(Extracted data)
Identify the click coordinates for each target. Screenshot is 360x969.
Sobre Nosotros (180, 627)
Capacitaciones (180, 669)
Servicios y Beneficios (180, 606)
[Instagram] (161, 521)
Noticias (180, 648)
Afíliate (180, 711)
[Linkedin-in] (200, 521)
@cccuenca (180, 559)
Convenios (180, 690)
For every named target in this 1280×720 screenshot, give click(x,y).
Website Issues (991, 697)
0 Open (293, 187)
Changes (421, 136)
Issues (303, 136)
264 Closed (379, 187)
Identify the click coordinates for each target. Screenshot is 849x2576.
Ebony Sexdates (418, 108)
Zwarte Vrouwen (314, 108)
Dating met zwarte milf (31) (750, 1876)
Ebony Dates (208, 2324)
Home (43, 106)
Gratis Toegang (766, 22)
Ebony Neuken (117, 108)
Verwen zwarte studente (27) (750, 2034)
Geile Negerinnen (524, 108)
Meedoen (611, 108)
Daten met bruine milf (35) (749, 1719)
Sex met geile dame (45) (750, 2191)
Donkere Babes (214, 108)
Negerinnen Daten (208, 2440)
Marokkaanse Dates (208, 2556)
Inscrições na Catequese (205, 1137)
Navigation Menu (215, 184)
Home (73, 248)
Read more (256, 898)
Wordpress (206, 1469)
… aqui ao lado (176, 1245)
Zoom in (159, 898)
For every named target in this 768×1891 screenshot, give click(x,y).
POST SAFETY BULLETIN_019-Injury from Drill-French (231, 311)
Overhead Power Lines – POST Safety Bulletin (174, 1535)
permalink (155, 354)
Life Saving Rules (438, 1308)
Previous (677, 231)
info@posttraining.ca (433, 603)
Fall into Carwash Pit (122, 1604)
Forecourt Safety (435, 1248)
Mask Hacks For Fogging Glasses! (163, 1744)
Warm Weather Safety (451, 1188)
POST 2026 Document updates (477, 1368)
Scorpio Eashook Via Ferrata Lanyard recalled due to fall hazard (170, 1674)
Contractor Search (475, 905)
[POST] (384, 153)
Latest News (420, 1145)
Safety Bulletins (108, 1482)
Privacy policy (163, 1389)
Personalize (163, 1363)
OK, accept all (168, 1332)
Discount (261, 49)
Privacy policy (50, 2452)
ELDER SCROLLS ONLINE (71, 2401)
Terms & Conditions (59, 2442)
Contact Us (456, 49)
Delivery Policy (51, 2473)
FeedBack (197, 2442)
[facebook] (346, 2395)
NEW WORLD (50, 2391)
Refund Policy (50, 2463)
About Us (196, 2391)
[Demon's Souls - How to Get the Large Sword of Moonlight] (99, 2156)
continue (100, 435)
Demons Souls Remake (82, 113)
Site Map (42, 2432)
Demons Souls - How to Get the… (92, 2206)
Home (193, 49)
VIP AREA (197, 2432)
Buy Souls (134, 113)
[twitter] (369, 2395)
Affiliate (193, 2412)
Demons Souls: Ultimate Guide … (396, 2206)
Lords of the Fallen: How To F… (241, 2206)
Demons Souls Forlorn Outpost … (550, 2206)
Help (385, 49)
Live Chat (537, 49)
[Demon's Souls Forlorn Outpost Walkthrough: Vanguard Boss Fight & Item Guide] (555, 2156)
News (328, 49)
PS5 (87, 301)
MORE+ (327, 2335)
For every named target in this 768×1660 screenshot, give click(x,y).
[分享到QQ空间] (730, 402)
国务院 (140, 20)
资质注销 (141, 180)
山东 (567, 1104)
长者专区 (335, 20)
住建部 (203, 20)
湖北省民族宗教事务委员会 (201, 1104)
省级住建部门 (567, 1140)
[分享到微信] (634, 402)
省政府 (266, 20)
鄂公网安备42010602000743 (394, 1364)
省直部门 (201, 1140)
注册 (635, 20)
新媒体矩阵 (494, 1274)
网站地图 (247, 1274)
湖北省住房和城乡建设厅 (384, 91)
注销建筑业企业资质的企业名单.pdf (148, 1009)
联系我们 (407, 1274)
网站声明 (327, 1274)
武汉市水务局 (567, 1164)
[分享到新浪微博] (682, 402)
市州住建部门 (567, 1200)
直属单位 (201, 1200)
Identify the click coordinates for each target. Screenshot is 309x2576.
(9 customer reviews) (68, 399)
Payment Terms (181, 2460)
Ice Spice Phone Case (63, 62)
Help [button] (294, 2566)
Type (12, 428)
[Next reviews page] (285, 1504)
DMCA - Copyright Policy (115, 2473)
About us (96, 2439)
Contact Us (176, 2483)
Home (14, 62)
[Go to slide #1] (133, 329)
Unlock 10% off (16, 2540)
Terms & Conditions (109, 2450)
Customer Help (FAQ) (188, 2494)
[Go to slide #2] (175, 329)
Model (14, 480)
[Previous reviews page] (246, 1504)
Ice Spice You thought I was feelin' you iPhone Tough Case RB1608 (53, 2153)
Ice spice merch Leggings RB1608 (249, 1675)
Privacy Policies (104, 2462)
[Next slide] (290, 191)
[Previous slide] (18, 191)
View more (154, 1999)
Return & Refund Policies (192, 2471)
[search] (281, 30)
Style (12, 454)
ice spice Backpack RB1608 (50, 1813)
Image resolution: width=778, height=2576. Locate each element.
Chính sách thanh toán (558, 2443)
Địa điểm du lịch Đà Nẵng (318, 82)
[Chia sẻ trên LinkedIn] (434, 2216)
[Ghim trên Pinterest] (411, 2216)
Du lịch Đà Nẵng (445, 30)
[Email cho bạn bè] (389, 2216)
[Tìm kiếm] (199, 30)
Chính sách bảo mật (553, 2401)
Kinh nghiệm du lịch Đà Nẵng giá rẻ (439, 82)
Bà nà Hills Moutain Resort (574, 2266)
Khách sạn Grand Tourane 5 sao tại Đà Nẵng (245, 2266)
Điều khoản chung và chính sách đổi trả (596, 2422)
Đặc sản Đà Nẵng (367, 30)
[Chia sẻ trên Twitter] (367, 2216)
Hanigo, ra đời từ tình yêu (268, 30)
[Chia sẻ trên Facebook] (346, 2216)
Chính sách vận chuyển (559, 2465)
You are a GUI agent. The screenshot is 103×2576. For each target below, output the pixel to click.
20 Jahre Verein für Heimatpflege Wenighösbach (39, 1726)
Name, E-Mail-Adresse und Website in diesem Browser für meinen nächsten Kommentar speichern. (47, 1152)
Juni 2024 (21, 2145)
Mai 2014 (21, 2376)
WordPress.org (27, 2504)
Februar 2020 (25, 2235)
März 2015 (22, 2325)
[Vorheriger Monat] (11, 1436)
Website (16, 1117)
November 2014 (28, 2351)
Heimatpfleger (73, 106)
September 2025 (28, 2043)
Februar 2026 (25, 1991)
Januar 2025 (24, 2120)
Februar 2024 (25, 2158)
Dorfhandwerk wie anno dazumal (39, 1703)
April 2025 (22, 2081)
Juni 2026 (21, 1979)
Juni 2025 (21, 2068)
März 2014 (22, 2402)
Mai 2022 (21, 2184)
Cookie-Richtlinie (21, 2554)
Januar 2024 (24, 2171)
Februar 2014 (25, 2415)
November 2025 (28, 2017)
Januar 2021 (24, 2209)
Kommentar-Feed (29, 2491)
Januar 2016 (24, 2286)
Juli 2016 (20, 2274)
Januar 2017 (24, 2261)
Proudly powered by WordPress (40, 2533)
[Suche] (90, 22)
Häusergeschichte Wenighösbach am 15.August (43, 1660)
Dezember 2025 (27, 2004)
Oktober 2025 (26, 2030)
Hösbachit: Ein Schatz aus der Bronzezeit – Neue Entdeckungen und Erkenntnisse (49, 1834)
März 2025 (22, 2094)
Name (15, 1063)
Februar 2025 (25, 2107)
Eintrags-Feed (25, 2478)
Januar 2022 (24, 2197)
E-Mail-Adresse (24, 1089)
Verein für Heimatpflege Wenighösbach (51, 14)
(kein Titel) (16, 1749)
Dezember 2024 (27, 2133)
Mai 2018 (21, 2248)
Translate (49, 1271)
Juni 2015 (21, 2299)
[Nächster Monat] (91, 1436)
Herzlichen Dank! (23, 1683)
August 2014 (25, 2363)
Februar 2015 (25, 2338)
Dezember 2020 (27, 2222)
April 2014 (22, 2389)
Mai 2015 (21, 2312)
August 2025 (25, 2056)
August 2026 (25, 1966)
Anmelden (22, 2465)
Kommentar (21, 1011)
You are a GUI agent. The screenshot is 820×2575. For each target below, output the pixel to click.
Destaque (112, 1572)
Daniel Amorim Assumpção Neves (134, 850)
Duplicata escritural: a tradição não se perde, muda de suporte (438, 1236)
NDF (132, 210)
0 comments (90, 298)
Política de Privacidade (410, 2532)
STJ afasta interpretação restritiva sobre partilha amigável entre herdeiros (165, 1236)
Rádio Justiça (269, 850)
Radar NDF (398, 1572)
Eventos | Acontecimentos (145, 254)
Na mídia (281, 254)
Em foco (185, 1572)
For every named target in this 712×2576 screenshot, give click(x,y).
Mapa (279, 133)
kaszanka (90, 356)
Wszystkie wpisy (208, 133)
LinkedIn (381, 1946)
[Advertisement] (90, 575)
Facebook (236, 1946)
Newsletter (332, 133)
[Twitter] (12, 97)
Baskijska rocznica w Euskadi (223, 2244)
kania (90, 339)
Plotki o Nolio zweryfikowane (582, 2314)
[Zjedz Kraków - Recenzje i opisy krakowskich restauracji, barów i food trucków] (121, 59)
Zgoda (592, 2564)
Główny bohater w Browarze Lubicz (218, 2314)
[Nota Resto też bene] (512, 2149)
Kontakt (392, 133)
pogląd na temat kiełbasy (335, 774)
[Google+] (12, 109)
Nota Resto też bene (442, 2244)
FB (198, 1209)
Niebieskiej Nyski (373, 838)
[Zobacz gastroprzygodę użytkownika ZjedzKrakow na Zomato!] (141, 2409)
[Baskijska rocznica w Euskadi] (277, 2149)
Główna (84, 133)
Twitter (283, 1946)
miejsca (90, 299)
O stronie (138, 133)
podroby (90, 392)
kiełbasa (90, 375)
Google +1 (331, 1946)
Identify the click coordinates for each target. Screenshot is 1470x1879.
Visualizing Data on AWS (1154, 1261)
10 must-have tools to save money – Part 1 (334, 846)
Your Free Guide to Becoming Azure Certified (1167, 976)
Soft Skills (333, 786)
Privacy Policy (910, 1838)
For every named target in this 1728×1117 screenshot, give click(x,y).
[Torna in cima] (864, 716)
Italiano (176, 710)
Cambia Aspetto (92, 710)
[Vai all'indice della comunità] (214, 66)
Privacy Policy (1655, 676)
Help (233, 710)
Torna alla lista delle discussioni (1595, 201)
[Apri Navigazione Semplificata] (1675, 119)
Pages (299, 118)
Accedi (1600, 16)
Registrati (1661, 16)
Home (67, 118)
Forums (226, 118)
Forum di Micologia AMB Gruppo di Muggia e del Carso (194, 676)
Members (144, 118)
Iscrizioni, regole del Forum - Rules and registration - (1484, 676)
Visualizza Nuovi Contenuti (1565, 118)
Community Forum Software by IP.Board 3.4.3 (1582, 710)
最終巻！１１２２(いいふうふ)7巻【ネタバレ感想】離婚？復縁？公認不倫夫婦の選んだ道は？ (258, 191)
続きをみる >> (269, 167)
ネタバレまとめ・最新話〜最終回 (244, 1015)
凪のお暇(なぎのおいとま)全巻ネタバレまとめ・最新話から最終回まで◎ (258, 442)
(End Extracted data)
• **Exercise details**
Lines containing the word "Torna": copy every one of them from the records above.

• **Solved exercise**
[Torna in cima] (864, 716)
Torna alla lista delle discussioni (1595, 201)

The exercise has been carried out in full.